Rick Reefer at age 10. It's a black and white photograph and he is smiling and wearing a tweed jacket.
Rick Reefer at age 10.

That was Rick Reefer at the age of 10. A lifetime later — retired from running his own business and craving ways to continue feeling active, interested, and useful into his 70s — he showed up at an Amazon sort center in Pittsburgh to apply for a job. He saw the scale of the teamwork that sends orders to the homes of Amazon customers, and it was like the disassembled radio all over again. "The quantities of packages being handled on a daily basis around here literally blew my mind," he said.

It almost doesn't make sense that Reefer's sense of wonder survived, considering all the times it crashed into the brick wall of a father who just didn't get him. He was blessed to have the influence of his Uncle Blair, a Pennsylvania dairy farmer with a sixth-grade education who cheered him on through graduating from high school, heading off to college, enlisting in the U.S. Navy after freshman year to be able to afford the rest of his schooling, returning to earn his bachelor's degree, and embarking on a career that would lead to owning his own video-security business. "If I could talk to my uncle now, I would thank him," Reefer said. "On my knees, I'd thank him. And I think he'd just be beaming from ear to ear to know that I did succeed, and I'm still succeeding, and that the turn of events in my life have led up to going to Amazon, because of wanting to try to make a difference."

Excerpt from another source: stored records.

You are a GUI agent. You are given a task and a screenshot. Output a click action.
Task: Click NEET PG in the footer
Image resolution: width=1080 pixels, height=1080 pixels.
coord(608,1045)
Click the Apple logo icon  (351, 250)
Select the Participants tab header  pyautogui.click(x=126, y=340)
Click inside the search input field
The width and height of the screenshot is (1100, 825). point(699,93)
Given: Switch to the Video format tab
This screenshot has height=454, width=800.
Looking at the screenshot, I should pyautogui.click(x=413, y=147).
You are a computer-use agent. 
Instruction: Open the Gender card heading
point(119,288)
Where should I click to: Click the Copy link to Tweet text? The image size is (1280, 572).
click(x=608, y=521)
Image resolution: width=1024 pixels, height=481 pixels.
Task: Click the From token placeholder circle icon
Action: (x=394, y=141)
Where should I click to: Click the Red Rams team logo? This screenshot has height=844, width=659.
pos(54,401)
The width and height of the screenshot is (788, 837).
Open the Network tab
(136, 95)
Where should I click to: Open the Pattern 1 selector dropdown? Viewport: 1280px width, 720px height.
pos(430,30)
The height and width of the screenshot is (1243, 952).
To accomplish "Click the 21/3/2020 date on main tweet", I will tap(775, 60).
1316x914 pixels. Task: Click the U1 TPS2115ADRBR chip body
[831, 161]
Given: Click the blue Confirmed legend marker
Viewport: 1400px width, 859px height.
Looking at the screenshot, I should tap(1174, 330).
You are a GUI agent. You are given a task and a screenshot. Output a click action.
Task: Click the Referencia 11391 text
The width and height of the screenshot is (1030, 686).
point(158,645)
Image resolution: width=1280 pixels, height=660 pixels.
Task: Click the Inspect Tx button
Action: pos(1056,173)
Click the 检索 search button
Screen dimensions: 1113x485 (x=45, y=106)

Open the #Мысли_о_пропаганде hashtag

I see what I can accomplish, see who I can talk to, see who I can meet. And just enjoy people, enjoy life as it is. There's still a lot of things I can do.
Amazon employee Rick Reefer

For Reefer, "make a difference" means embracing Amazon's culture of customer obsession. It also means trying to be a positive force in the lives of his coworkers. He never wants to see anyone give up on themselves. And he knows by now that just being around him can help people keep a sense of perspective and foster some optimism. Reefer has stayed positive, despite nine bouts of cancer that have dropped his weight below 100 pounds and despite the 2014 death of his wife that cut short the global travel that was supposed to be their victory lap after a half century together. "Even today, I'll be sitting here in my den or something like that — maybe 7:00, 7:30 — and I'm sure she'll be coming home from a walk. Then all of a sudden it hits me that she's not coming back, you know? But that's normal."

Reefer understands that some people would rage and fester in his situation, but his religious faith leads him to believe that he'd be letting evil win if he allowed bitterness to break him apart. "I get mad, but I don't dwell on it," he said.

"Rick and I got to be pretty close," said Bret Kresak, who led Amazon’s PIT5 sort center for most of Reefer's time there. "Rick doesn't need the money. He doesn't do it for fame and fortune. He truly does it because he loves Amazon, and he loves the people he works with. I continue to be amazed at Rick’s enthusiasm and always look forward to his smile and positive comments."

Kresak is also familiar with the spirit in Reefer that needed to pick up a screwdriver and figure out how his family's radio worked all those decades ago. "Rick's mind is always working," he said. "He's always looking for a way to improve the process. More than that, he's really improved the experience of his fellow associates. He's always looking out for 'Hey, there's an easier way to do this.' Or a better way to do things."

Reefer said, "When you keep your mind active, you're focusing on more positive things."

Now 74, Reefer aims to outlive his grandfather, who made it to 97. He intends to keep choosing to make each day count. "If I'm on the green side of the grass, it has to be another good day," he said. "I see what I can accomplish, see who I can talk to, see who I can meet. And just enjoy people, enjoy life as it is. There's still a lot of things I can do."